READING TEXT:
☆ ☆ ☆ ☆ ☆ ☆ ☆

Nexus to a Convention refugee ground

[39]           The Respondent argues that an individual who is a victim of crime or a personal vendetta cannot generally establish a link between their fear of persecution and the grounds of refugee protection (Kang v Canada (Minister of Citizenship and Immigration), 2005 FC 1128; Desir v Canada (Citizenship and Immigration), 2011 FC 225), and that the Board’s finding that the Applicant was a victim of crime and did not establish a nexus to the s. 96 grounds was reasonable. The cases cited by the Applicant on this point – Ndegwa and Al-Busaidy, above – can both be distinguished, the Respondent argues. The applicants’ family members in those cases were targeted based on the s. 96 grounds of gender and nationality respectively, and the applicants were found to have a nexus based on membership in the family of a person who feared persecution on Convention grounds. In the present case, the risk to the Applicant’s family was one of extortion and criminality that had no connection to a s. 96 ground. Furthermore, the Applicant’s own evidence was that she feared she would be targeted for extortion on return to El Salvador due to her perceived wealth after living abroad.

Generalized risk finding

[40]           The Respondent says that the test under s. 97 of the Act is conjunctive: an applicant must establish both that she faces a personalized risk and that the risk is not faced generally by other individuals in or from that country. This means that the risk cannot be faced by a significant subset of the population: Paz Guifarro, above, at para 32; Baires Sanchez v Canada (Citizenship and Immigration), 2011 FC 993 at para 27 [Baires Sanchez].

[41]           The Applicant does not contest the finding that extortion by the MS and related violence are risks generally faced by others in El Salvador, but argues that the generalized risk exception does not apply because she was personally targeted. The Respondent says this is an attempt to reduce the conjunctive test to a single element, which has been rejected by this Court. For example, the Court in Paz Guifarro upheld the Board’s decision, which accepted that the applicant was subjected personally to risk, but rejected the claim since extortion was a widespread risk for all citizens in Honduras: Paz Guifarro, above, at para 32; see also Fernandez Ramirez v Canada (Citizenship and Immigration), 2012 FC 69 [Fernandez Ramirez]; Rodriguez v Canada (Citizenship and Immigration), 2012 FC 11; Wilson v Canada (Citizenship and Immigration), 2013 FC 103 [Wilson]. These cases make it clear that personal targeting is not enough to take the Applicant outside of the generalized risk exception. She also had to show that the risk she faced was not shared by a large sub-group of the population: Baires Sanchez, above. Instead, her evidence was that anyone perceived to have wealth was at risk of extortion in El Salvador.

☆ ☆ ☆ ☆ ☆ ☆ ☆

DATA LINES:
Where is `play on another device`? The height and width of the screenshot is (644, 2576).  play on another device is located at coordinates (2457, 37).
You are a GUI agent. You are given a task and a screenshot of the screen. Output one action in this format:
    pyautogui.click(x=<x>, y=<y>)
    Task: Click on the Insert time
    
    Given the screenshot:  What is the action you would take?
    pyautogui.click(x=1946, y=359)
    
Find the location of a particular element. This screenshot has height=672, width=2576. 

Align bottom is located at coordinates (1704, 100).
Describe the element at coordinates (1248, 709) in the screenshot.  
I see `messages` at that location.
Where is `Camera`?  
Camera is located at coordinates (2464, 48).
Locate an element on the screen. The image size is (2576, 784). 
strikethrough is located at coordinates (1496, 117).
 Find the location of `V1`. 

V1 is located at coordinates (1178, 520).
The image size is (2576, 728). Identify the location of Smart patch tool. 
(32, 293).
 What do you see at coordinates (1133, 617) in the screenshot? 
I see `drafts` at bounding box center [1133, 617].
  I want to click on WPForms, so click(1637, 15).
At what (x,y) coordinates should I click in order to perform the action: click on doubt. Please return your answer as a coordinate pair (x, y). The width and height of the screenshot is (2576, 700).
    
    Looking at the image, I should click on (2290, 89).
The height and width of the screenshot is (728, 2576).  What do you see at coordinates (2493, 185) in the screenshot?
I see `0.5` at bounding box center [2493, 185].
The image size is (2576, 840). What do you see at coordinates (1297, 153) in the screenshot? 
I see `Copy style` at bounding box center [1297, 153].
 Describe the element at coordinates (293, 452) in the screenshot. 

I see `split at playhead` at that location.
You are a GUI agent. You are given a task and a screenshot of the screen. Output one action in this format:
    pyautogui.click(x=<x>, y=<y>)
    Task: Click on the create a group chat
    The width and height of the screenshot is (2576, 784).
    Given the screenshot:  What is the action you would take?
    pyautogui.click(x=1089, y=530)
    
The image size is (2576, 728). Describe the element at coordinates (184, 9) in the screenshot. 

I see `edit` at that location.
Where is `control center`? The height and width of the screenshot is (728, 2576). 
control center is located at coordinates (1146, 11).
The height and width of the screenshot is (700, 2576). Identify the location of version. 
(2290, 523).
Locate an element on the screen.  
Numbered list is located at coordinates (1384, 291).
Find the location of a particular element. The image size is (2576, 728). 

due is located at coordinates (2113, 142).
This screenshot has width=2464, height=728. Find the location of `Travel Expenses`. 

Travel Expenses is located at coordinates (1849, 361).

☆ ☆ ☆ ☆ ☆ ☆ ☆

TASKS TO COMPLETE:
**A.** According to the refugee decision excerpt, why did the Applicant fear being targeted for extortion on return to El Salvador?
**B.** Continue the refugee decision excerpt from the end of its final paragraph.
The records are independent material and bear no relation to the refugee decision excerpt.

EXERCISE RESPONSES:
**A.** She feared being targeted because of her perceived wealth after living abroad.

**B.**
[42]           The argument that the Board misstated the nature of the Applicant’s risk reflects a selective review of the reasons and the evidence. The Board noted that the Applicant’s father was targeted because he refused to accede to the demands of the MS, but found that this did not remove the risk from the generalized risk exception, since “extortion by gangs and criminals and the risk associated with non-payment is a risk many other citizens also face in El Salvador.” The Applicant’s own evidence showed that her family was targeted because individual family members were perceived to have money, and she testified that she would be targeted by the Maras upon her return due to her perceived wealth when returning from abroad. These are generalized risks in El Salvador as shown by the documentary evidence and the Applicant’s own evidence, the Respondent argues. The risk to the Applicant did not cease to be generalized because her family was targeted for failing to comply with the demands of the MS, nor because she herself was targeted: Paz Guifarro, above; Chavez Fraire v Canada (Citizenship and Immigration), 2011 FC 763; Wilson, above.

State protection finding

[43]           The Respondent argues that the Board’s finding on state protection was reasonable in light of the documentary evidence and the Applicant’s own failure to approach the state for protection.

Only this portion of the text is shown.